Et ceux-ci s’avèrent particulièrement alléchants, sur le papier. On nous annonce une chute de 80 % des rejets des NOx, une baisse de 50 % des émissions de CO2 ainsi qu’un rendement qui ne cesse de s’améliorer. Ainsi, en plus de se montrer bien plus économique et propre que ses classiques congénères, le moteur Scuderi pourrait développer une puissance et surtout un couple respectables.
Le principe de ce moteur n’est pas nouveau. L’idée date d’ailleurs de 1914. Mais les moyens de développement de l’époque n’auront pas permis à cette solution de survivre face au bloc à cycle Beau de Rochas, alors plus efficace. Mais l’informatique, ses possibilités de modélisation et de simulation étant telles aujourd’hui, Scuderi a pu reprendre l’idée et la développer. Son concept et celui du « moteur à cycle divisé et allumage après le point mort haut. Il répartit les quatre temps d’un cycle de combustion standard sur deux cylindres appariés : le premier pour l’admission et la compression, le second pour la détente et l’échappement. L’allumage après le point mort haut améliore considérablement le rendement et la propreté de la combustion dans un cylindre, tandis que l’air est comprimé dans l’autre. Le moteur Scuderi n’effectue qu’une seule révolution de vilebrequin par cycle de combustion, contre deux pour les moteurs conventionnels. Outre les améliorations en termes de rendement et d’émissions, les études montrent que le moteur Scuderi est capable de produire un niveau de couple supérieur à celui des moteurs à essence et diesel classiques. »

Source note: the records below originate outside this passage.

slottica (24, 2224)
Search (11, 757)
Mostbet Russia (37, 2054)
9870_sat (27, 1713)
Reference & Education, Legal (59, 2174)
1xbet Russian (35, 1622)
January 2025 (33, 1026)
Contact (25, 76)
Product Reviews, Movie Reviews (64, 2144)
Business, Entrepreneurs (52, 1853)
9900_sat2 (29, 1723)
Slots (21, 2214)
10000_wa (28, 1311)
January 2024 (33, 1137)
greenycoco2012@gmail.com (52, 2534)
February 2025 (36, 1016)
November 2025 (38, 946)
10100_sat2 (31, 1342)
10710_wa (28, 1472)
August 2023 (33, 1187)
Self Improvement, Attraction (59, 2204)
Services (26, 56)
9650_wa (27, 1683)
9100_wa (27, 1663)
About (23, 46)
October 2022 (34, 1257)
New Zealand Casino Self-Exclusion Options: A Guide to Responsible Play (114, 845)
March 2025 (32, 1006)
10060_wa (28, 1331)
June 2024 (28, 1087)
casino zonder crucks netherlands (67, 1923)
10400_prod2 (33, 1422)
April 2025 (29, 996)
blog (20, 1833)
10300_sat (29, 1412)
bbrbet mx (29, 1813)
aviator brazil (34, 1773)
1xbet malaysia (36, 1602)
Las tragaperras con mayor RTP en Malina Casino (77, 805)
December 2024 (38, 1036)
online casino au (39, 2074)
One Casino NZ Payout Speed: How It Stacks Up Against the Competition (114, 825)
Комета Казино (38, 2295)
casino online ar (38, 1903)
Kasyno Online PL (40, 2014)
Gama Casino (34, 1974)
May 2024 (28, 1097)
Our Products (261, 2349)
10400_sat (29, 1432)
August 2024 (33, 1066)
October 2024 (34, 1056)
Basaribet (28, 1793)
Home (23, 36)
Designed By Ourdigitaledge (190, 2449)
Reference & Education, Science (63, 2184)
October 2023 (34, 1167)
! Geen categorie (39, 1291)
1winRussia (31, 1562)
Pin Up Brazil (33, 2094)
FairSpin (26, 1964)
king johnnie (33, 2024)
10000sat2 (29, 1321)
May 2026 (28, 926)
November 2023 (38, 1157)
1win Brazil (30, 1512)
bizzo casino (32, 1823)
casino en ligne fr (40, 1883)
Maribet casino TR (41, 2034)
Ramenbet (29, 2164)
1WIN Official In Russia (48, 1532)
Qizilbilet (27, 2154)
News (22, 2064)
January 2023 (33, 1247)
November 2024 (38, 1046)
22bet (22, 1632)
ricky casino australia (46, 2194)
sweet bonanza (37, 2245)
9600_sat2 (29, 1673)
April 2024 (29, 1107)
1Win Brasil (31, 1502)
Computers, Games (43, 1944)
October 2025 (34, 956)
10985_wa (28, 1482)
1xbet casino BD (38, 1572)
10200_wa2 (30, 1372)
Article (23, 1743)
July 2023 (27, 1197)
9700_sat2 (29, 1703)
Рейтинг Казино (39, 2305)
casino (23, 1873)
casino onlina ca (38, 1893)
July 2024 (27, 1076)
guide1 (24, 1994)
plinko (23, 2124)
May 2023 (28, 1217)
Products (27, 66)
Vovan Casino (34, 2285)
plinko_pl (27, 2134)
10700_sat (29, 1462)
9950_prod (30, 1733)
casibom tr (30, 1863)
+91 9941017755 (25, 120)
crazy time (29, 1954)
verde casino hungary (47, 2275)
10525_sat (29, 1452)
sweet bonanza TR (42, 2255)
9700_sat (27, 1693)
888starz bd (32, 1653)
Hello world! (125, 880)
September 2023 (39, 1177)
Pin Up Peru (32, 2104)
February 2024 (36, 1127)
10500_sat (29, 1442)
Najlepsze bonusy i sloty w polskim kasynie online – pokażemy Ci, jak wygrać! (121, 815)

Un moteur qui a été conçu pour recevoir de futures évolutions ; une version turbocompressée (plus de 140 ch/litre), l’adjonction d’un système air-hybride dont le principe tient en la présence d’un réservoir d’air sous pression, ‘Air Storage Tank’ sur le schéma ci-dessous. Il est également compatible avec la plupart des carburants (essence, éthanol, diesel, biodiesel) et intègre des éléments constitutifs très proches de ceux d’un moteur classique. Ainsi, faisabilité et viabilité d’un tel bloc semblent ne poser aucun problème à court terme. Voilà aussi pourquoi Scuderi Group estime pouvoir faire rouler les premiers véhicules ainsi motorisés en 2013. Plusieurs constructeurs, dont deux français, seraient intéressés par cette solution technologique.
Dans l’immédiat viendra la présentation officielle du moteur Scuderi, prévu pour 2011. Tout comme avec le moteur à taux de compression variable – lui aussi très prometteur et ambitieux – on attend impatiemment de voir ça, volant entre les mains.